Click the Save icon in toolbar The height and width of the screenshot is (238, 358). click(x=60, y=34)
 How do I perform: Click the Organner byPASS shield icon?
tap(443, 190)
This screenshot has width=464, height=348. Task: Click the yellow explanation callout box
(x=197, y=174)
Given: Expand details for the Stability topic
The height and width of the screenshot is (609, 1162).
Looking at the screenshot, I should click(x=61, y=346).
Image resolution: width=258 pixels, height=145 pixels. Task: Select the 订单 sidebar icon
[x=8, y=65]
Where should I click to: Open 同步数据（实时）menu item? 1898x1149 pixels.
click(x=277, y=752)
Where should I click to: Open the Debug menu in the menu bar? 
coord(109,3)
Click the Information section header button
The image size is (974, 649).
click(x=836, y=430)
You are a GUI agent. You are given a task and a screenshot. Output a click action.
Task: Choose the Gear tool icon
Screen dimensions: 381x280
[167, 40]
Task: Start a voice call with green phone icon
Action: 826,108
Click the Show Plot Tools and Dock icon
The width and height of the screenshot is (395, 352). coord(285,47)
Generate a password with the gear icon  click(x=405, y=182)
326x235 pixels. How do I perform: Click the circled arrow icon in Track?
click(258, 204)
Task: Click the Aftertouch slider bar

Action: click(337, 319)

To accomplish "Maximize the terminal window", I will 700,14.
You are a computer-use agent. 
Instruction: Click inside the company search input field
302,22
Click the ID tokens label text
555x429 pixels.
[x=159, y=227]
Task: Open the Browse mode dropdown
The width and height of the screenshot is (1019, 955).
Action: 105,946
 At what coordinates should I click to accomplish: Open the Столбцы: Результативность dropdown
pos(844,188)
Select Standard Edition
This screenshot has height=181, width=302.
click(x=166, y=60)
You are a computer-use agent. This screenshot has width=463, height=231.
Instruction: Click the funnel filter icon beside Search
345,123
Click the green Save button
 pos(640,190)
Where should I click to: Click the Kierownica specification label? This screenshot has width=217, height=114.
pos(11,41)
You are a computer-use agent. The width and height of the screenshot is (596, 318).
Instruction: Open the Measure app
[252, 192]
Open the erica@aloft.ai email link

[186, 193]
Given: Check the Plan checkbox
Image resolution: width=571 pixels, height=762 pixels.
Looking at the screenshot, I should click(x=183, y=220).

****

Required work
Can you reproduce the entries above, substituting "Directive" for each "Instruction" and leaving everything else as it is?

Finished exercise
Click the Save icon in toolbar The height and width of the screenshot is (238, 358). click(x=60, y=34)
 How do I perform: Click the Organner byPASS shield icon?
tap(443, 190)
This screenshot has width=464, height=348. Task: Click the yellow explanation callout box
(x=197, y=174)
Given: Expand details for the Stability topic
The height and width of the screenshot is (609, 1162).
Looking at the screenshot, I should click(x=61, y=346).
Image resolution: width=258 pixels, height=145 pixels. Task: Select the 订单 sidebar icon
[x=8, y=65]
Where should I click to: Open 同步数据（实时）menu item? 1898x1149 pixels.
click(x=277, y=752)
Where should I click to: Open the Debug menu in the menu bar? 
coord(109,3)
Click the Information section header button
The image size is (974, 649).
click(x=836, y=430)
You are a GUI agent. You are given a task and a screenshot. Output a click action.
Task: Choose the Gear tool icon
Screen dimensions: 381x280
[167, 40]
Task: Start a voice call with green phone icon
Action: 826,108
Click the Show Plot Tools and Dock icon
The width and height of the screenshot is (395, 352). coord(285,47)
Generate a password with the gear icon  click(x=405, y=182)
326x235 pixels. How do I perform: Click the circled arrow icon in Track?
click(258, 204)
Task: Click the Aftertouch slider bar

Action: click(337, 319)

To accomplish "Maximize the terminal window", I will 700,14.
You are a computer-use agent. 
Directive: Click inside the company search input field
302,22
Click the ID tokens label text
555x429 pixels.
[x=159, y=227]
Task: Open the Browse mode dropdown
The width and height of the screenshot is (1019, 955).
Action: 105,946
 At what coordinates should I click to accomplish: Open the Столбцы: Результативность dropdown
pos(844,188)
Select Standard Edition
This screenshot has height=181, width=302.
click(x=166, y=60)
You are a computer-use agent. This screenshot has width=463, height=231.
Directive: Click the funnel filter icon beside Search
345,123
Click the green Save button
 pos(640,190)
Where should I click to: Click the Kierownica specification label? This screenshot has width=217, height=114.
pos(11,41)
You are a computer-use agent. The width and height of the screenshot is (596, 318).
Directive: Open the Measure app
[252, 192]
Open the erica@aloft.ai email link

[186, 193]
Given: Check the Plan checkbox
Image resolution: width=571 pixels, height=762 pixels.
Looking at the screenshot, I should click(x=183, y=220).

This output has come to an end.